So why DID Boris miss Rishi's Budget-replacing Winter Plan?

So why DID Boris miss Rishi’s Budget-replacing Winter Plan? Downing Street denies there is a rift between No10 and No11 as Prime Minister skips economic update and instead poses for pictures in police cars

  • Chancellor unveiled the successor to the furlough scheme in Commons at noon
  • But at the time PM was 70 miles away meting police in Northamptonshire 
  • Downing Street insisted there was ‘absolutely not’ a problem between the men

Downing Street was forced to deny a rift between Boris Johnson and Rishi Sunak today after the Prime Minister was notably absent from the Chancellor’s key economic update.

While his economic chief was explaining the successor to the furlough scheme, Mr Johnson was more than 70 miles away in Northampton at a police training centre, posing for pictures in squad cars.
···
● YOUR ASSIGNMENT
How might the news report on Boris Johnson missing Rishi Sunak's Winter Plan continue after its last sentence? Write the next few paragraphs.

● DATA BELOW
···
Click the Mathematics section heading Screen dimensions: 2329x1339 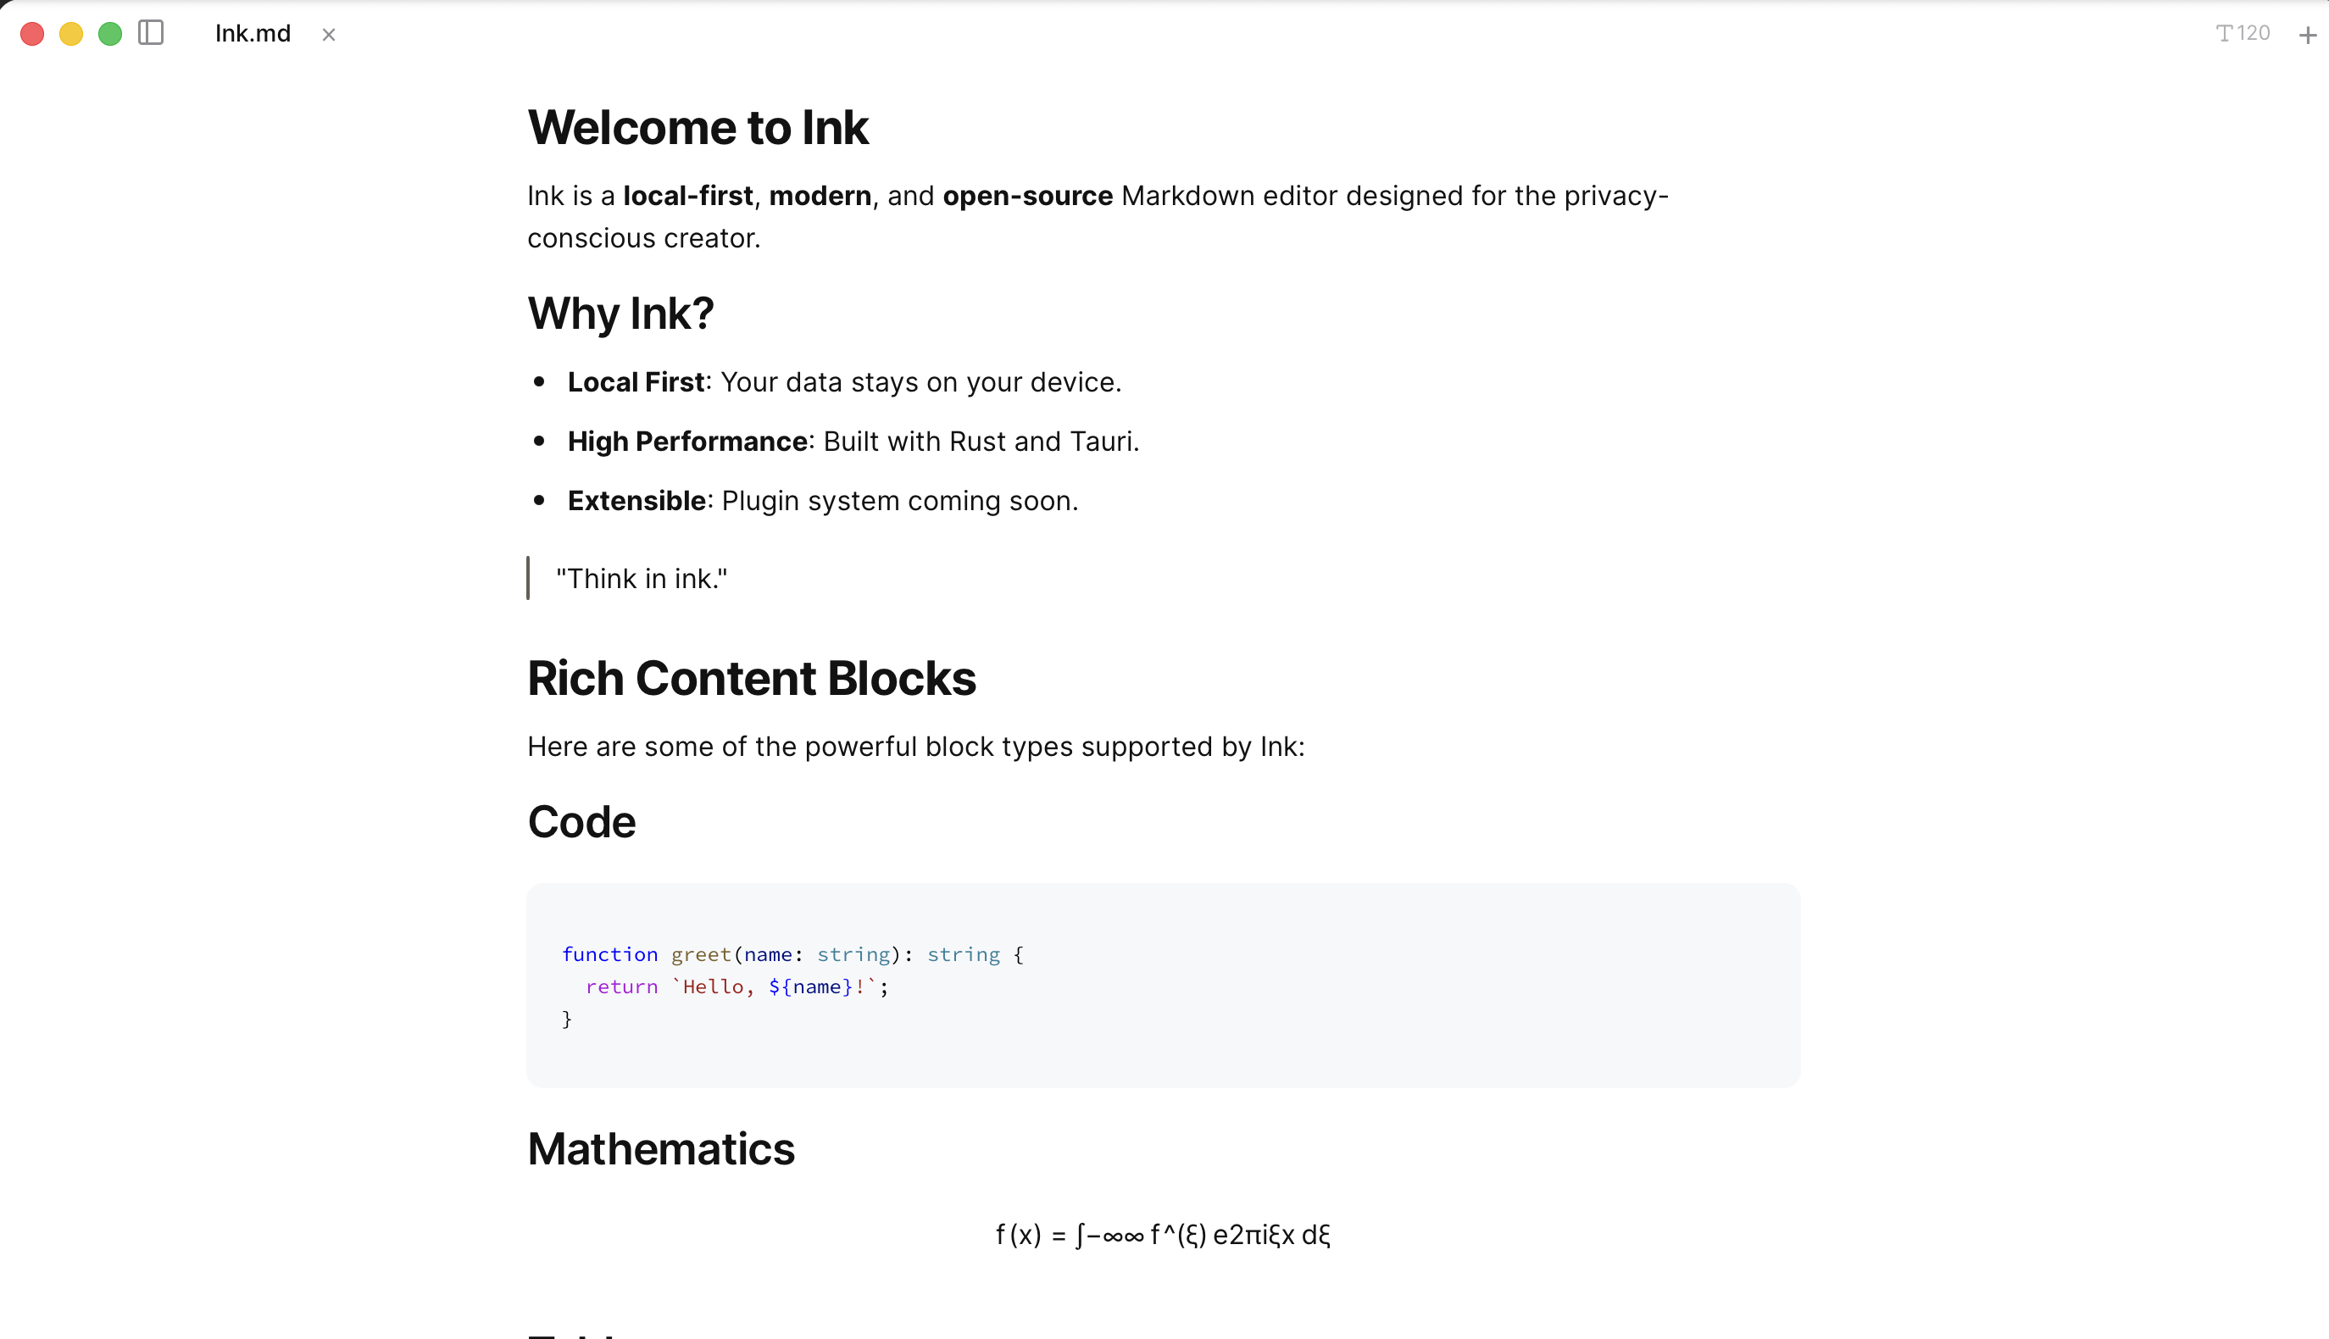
···
● WRITTEN ANSWER
Downing Street denied speculation about a rift between at the top of Government, insisting there was ‘absolutely not’ a problem between Mr Johnson and Mr Sunak.

But it will add fuel to suggestions that all is not well between No 10 and No11. Mr Sunak’s assured public displays have led him to be seen as a major candidate to replace the Prime Minister, who has seen his personal popularity nosedive during the coronavirus crisis.

The hawkish Chancellor, who has warned about the dramatic consequences of closing Britain down too far,  is also seen as having got his own way over many new measures, including ending furlough and introducing a light-tough new lockdown featuring a minor pub curfew.

Asked why he was not sat behind the Chancellor during Thursday’s economic statement, the Prime Minister said: ‘Of course, I fully support the package of measures that we’ve jointly drawn up. 

While his economic chief was explaining the successor to the furlough scheme, Mr Johnson was at a police training centre, posing for pictures 

Downing Street denied speculation about a rift between at the top of Government, insisting there was ‘absolutely not’ a problem between Mr Johnson and Mr Sunak

‘What I’m doing today is setting out the vital corollary of those measures.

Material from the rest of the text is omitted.